Crude has struggled for direction today, oscillating between $77.67/b and $78.86/b. Lower-than expected PPI data has been offset by expectations of a delayed start to Fed rate cuts, which could limit demand.

  • WTI JUL 24 up 0% at 78.53$/bbl
  • The US Fed yesterday held rates steady at its June FOMC meeting, signalling just one cut in 2024 and likely to weigh on demand prospects
  • May PPI -0.2% M/M (0.1% expected); core PPI (ex food/energy/trade) 0% (0.3% expected)
  • The Trans Mountain pipeline is running around 80% capacity, as 22 oil tankers are scheduled to load in Vancouver in June with crude from the expanded pipeline, Trans Mountain said cited by Reuters.
  • Crude loadings from Guyana are planned at 20m bbl, or 645k b/d in August, according to a loading programme seen by Bloomberg.
  • Russia intends to compensate for overproduction above its OPEC+ quota through 2025 according to the energy ministry Thursday.
  • Russia is changing how oil output data used to compile OPEC+ production estimates is reported, according to Bloomberg, amid greater scrutiny over production cuts.
  • Russia’s President Valdimir Putin extended a special economic decree linked with preventing some foreign states from accessing Russian oil and products until December 31, according to Interfax.
  • The UK announced wide ranging sanctions on Russia, including a first attempt to crack down on the shadow fleet of tankers moving Russia’s oil, according to Bloomberg.
  • OPEC does not see a peak in oil demand in its long-term forecast and expects demand to increase to 116m b/d or higher by 2045, its secretary general Hathaim Al Ghais said, cited by Reuters.

**Rows**
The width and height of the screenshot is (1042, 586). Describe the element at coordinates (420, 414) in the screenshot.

* * *

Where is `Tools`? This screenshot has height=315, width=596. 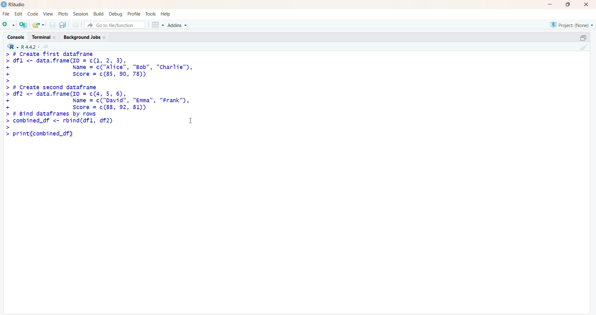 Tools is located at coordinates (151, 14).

**Work to complete**
1. Answer these from the crude market update:
(a) Between what two prices did crude oscillate today?
(b) At roughly what share of capacity is the Trans Mountain pipeline running?
(c) To what level does OPEC expect oil demand to rise by 2045?
2. Name every news organization that the crude market update cites as a source, listing each one once.

**Solutions to the tasks**
1.
(a) $77.67/b and $78.86/b
(b) Around 80%
(c) 116m b/d or higher

2. Reuters, Bloomberg, Interfax